Introduction
I am not very certain the title is clear. I am not a native english speaker so if someones has a better summary for what this post is about, please edit !
Environment
python 3.5.2
pyspark 2.3.0
The context
I have a spark dataframe. This data, before being written to elastic search, gets transformed.
In my case, I have two transformations. They are map
functions on the rdd of the dataframe.
However, instead of hard writing them, I want to make it so that I can give my function (that handles the data transformation) X functions that will be, one by one, applied to the dataframe (for the first function) and/or the result of the previous transformation function.
Initial work
This is the previous state, not desired, hard written:
df.rdd.map(transfo1) \
.map(transfo2) \
.saveAsNewAPIHadoopFile
What I have so far
def write_to_index(self, transformation_functions: list, dataframe):
// stuff
for transfo in transformation_functions:
dataframe = dataframe.rdd.map(transfo)
dataframe.saveAsNewAPIHadoopFile
However, this has a problem: if the return of the first transformation is not a dataframe, it will fail on the second iteration of the loop because the resulting object does not have a rdd property.
Working solution
object_to_process = dataframe.rdd
for transfo in transformation_functions:
object_to_process = object_to_process.map(transfo)
object_to_process.saveAsNewAPIHadoopFile
The solution above seems to work (does throw any error at least). But I would like to know if there is a more elegant solution or any built-in python solution for this.

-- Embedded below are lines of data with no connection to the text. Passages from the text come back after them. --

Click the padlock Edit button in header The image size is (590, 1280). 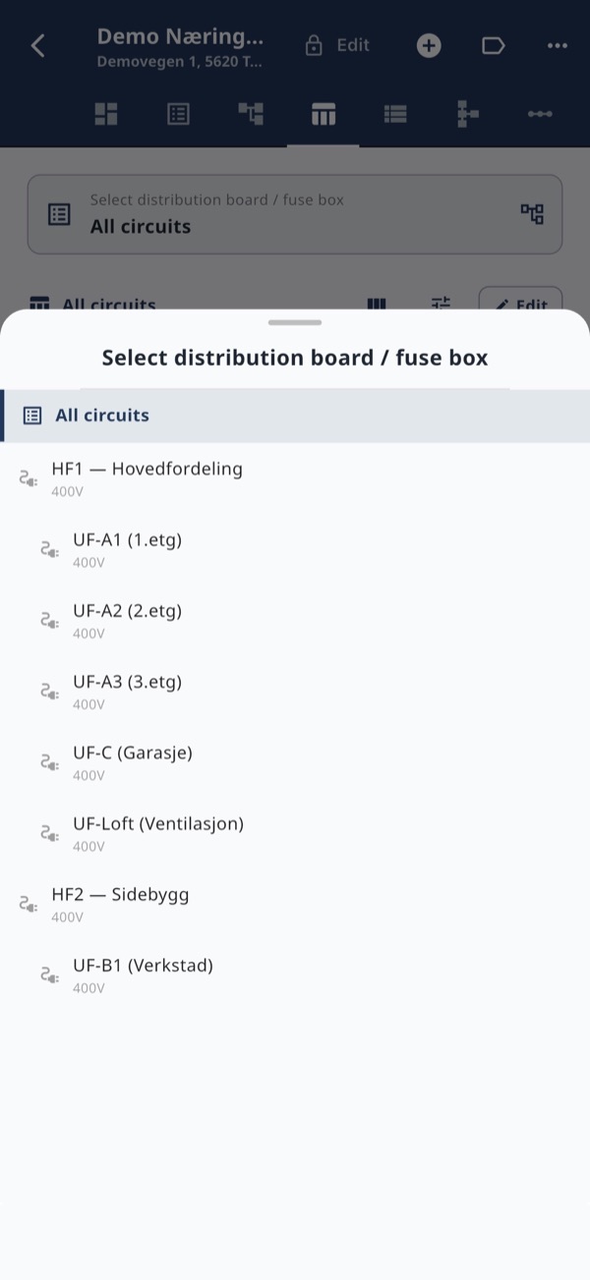pos(337,45)
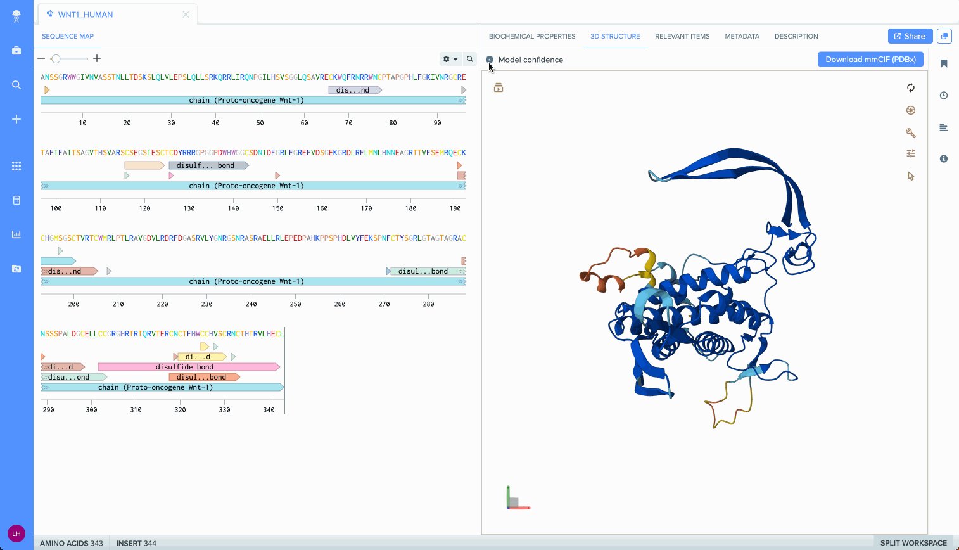Open the analytics chart in the sidebar
This screenshot has width=959, height=550.
pos(16,234)
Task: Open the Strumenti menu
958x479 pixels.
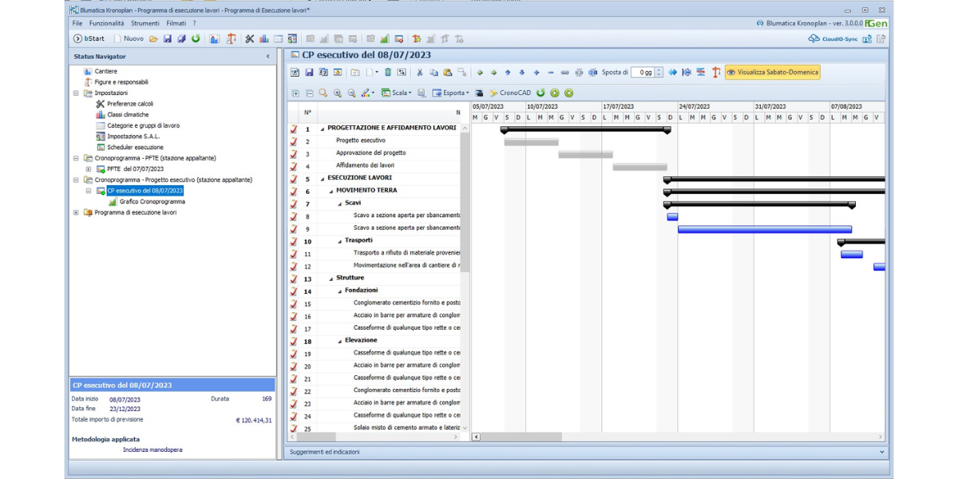Action: coord(145,23)

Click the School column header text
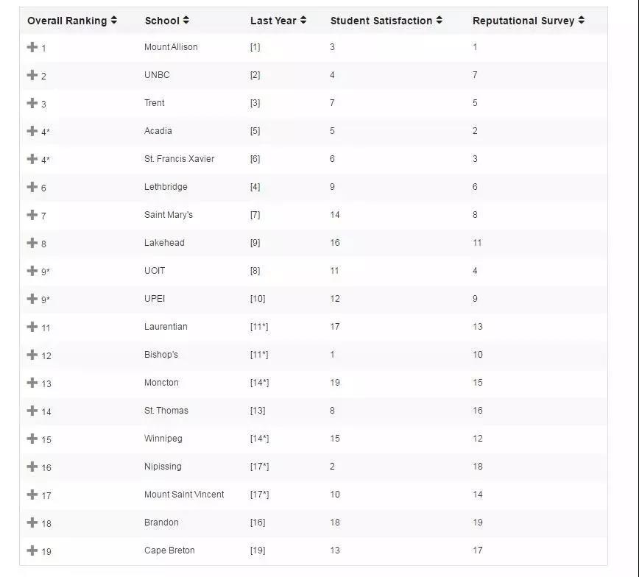click(162, 21)
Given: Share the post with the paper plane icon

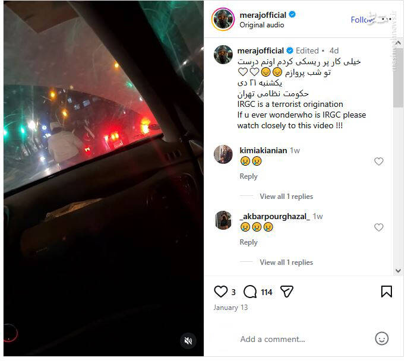Looking at the screenshot, I should coord(287,292).
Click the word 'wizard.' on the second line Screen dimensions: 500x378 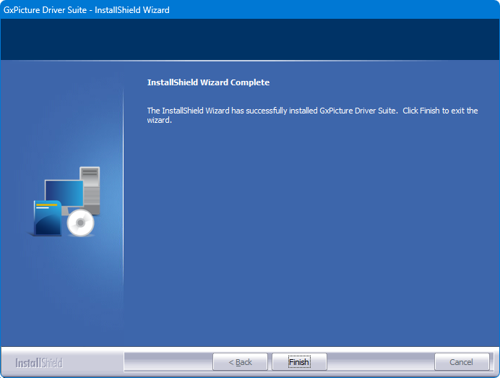159,121
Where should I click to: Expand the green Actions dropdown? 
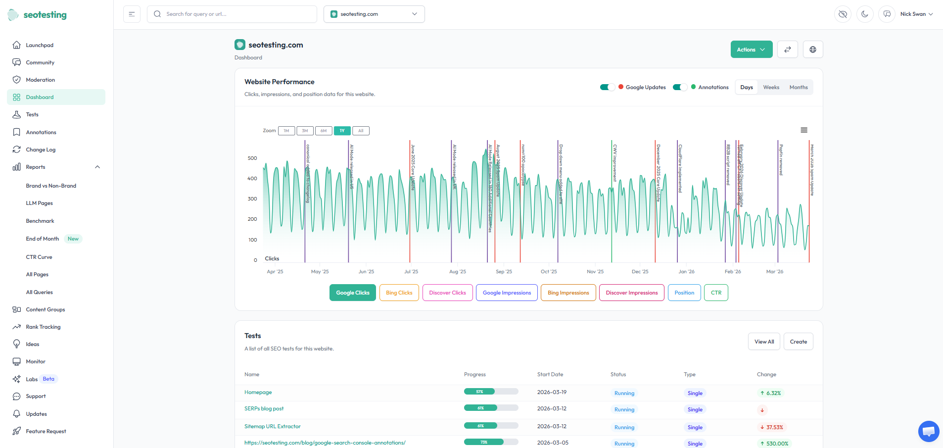tap(751, 50)
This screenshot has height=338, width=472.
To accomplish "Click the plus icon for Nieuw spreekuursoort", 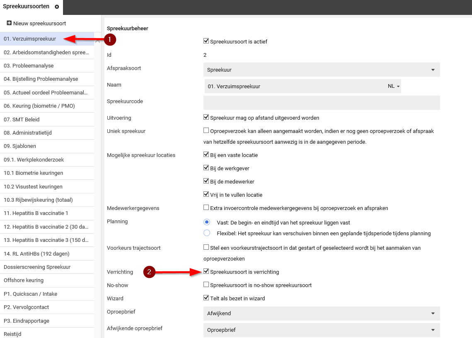I will 9,23.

You can use this one-liner:
from functools import reduce
def write_to_index(self, transformation_functions: list, dataframe):
reduce(lambda x, y: x.map(y), transformation_functions, dataframe.rdd).saveAsNewAPIHadoopFile
which, if written verbosely, should be identical to
dataframe.rdd.map(transformation_functions[0]) \
.map(transformation_functions[1]) \
.map(...) \
.saveAsNewAPIHadoopFile